* TEXT:
======

President Jo fills him on the details regarding the deal he made with Joon-hyun that if Chun-hee ranked number one on the charts, he’d produce Joon-hyun’s new album. Joon-hyun thinks the story is so absurd that he must be on a hidden camera show. Or, possibly… is Chun-hee President Jo’s long-lost daughter? But President Jo informs him that she’s the daughter of someone he’s indebted to (so thank goodness that’s one trope we’ll get to skip).
Byul teaches Chun-hee how to play the “connecting the story” game, where someone starts a story and the next person has to speak the next line, continuing the story. The story the two create is basically their own story of waiting for their father to return home, and Byul even adds the wish that their mother would come home, too. But not just their mother — Ahjussi, too. Chun-hee tucks her sister into bed, smiling to herself at the “happily ever after” ending her sister envisions.

======

* SOURCE DATA:
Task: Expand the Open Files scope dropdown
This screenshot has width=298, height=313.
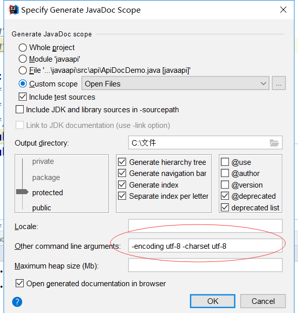Action: [x=175, y=83]
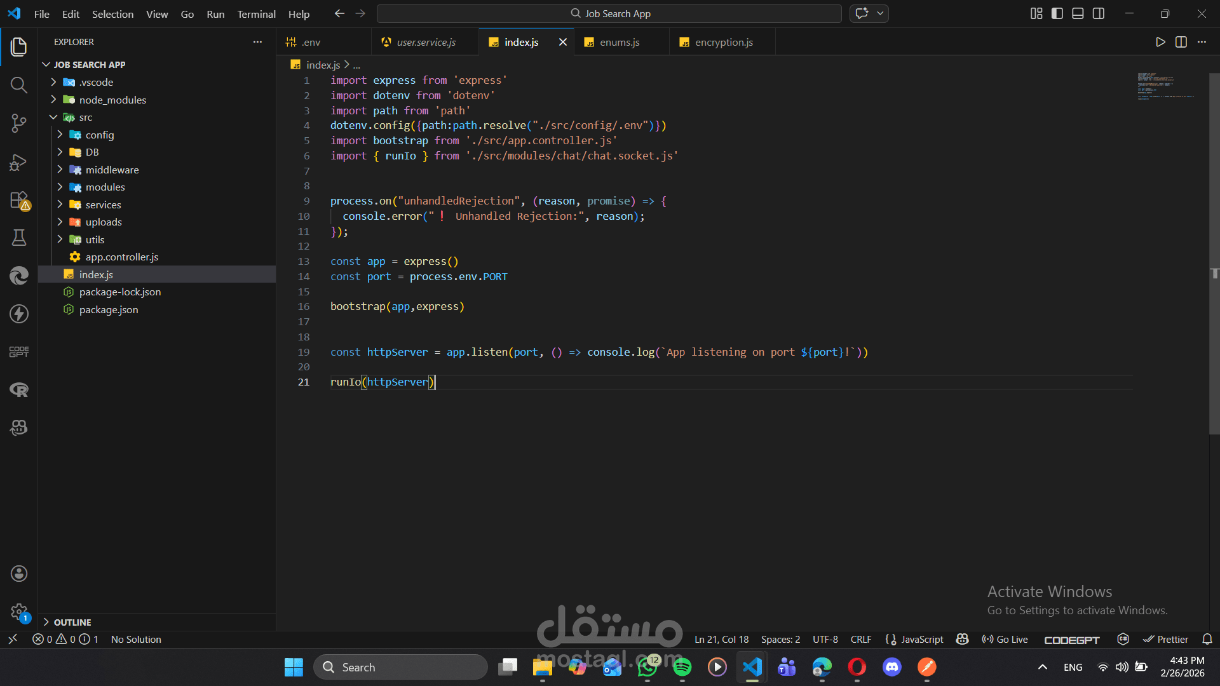This screenshot has height=686, width=1220.
Task: Switch to the enums.js tab
Action: [620, 42]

======

* EXERCISE A:
In the drama recap, what game does Byul teach Chun-hee?
* EXERCISE B:
Update the rows by replacing "dropdown" with "menu" and keeping everything else the same, but omit the pictures.
The drama recap and the rows are unrelated material.

* FINISHED ANSWER A:
The "connecting the story" game.

* FINISHED ANSWER B:
Task: Expand the Open Files scope menu
This screenshot has width=298, height=313.
Action: [x=175, y=83]
This screenshot has height=686, width=1220.
Task: Switch to the enums.js tab
Action: [620, 42]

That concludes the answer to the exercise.